[Opening Records provided section]
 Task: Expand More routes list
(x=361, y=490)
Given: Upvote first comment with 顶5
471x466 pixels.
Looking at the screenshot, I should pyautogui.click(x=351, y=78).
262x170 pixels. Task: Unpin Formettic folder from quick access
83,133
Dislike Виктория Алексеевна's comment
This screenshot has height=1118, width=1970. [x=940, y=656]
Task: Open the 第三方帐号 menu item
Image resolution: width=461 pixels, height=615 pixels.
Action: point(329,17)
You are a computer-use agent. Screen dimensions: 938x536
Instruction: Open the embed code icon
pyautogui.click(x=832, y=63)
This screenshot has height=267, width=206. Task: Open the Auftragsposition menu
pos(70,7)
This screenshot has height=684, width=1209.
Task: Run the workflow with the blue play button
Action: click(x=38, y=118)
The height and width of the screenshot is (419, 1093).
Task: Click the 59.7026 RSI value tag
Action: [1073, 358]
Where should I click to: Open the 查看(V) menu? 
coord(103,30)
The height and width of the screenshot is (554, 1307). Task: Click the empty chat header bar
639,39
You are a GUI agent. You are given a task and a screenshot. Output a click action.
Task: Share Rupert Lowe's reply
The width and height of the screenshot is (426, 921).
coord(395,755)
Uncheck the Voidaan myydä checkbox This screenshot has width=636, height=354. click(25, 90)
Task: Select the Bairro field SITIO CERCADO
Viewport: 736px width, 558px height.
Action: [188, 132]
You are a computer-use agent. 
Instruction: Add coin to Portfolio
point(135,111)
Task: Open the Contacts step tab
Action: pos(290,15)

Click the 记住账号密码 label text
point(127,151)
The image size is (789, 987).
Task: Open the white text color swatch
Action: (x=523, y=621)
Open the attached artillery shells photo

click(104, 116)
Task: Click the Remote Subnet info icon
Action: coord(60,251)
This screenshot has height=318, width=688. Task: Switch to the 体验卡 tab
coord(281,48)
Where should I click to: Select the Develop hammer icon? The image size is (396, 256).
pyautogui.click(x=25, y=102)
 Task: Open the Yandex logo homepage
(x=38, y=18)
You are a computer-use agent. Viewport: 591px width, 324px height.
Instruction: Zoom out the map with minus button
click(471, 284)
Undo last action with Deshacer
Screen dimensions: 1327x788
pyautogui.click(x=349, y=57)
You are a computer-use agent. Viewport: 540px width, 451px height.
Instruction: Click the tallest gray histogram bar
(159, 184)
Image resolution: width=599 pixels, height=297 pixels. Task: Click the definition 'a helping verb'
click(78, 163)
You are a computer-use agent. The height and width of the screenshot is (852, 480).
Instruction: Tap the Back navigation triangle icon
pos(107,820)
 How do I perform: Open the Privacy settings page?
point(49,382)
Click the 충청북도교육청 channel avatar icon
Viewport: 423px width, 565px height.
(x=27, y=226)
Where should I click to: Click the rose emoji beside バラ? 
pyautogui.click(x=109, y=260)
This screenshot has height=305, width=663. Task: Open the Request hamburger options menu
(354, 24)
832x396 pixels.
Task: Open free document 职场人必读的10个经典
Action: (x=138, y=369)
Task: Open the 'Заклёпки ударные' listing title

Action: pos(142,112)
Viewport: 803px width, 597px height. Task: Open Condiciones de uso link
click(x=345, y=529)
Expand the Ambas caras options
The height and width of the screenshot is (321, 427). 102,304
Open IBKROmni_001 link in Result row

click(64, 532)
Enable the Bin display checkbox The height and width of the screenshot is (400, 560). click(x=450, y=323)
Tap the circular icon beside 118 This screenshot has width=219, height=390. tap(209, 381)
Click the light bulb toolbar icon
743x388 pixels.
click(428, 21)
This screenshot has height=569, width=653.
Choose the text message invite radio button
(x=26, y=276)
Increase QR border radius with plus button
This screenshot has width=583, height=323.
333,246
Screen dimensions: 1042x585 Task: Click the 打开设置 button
[Closing Records provided section]
Required work » Among the lines above, show every one that contains the string "computer".

Result of this task »
You are a computer-use agent. Screen dimensions: 938x536
You are a computer-use agent. 
You are a computer-use agent. Viewport: 591px width, 324px height.
You are a computer-use agent. Viewport: 540px width, 451px height.
You are a computer-use agent. The height and width of the screenshot is (852, 480).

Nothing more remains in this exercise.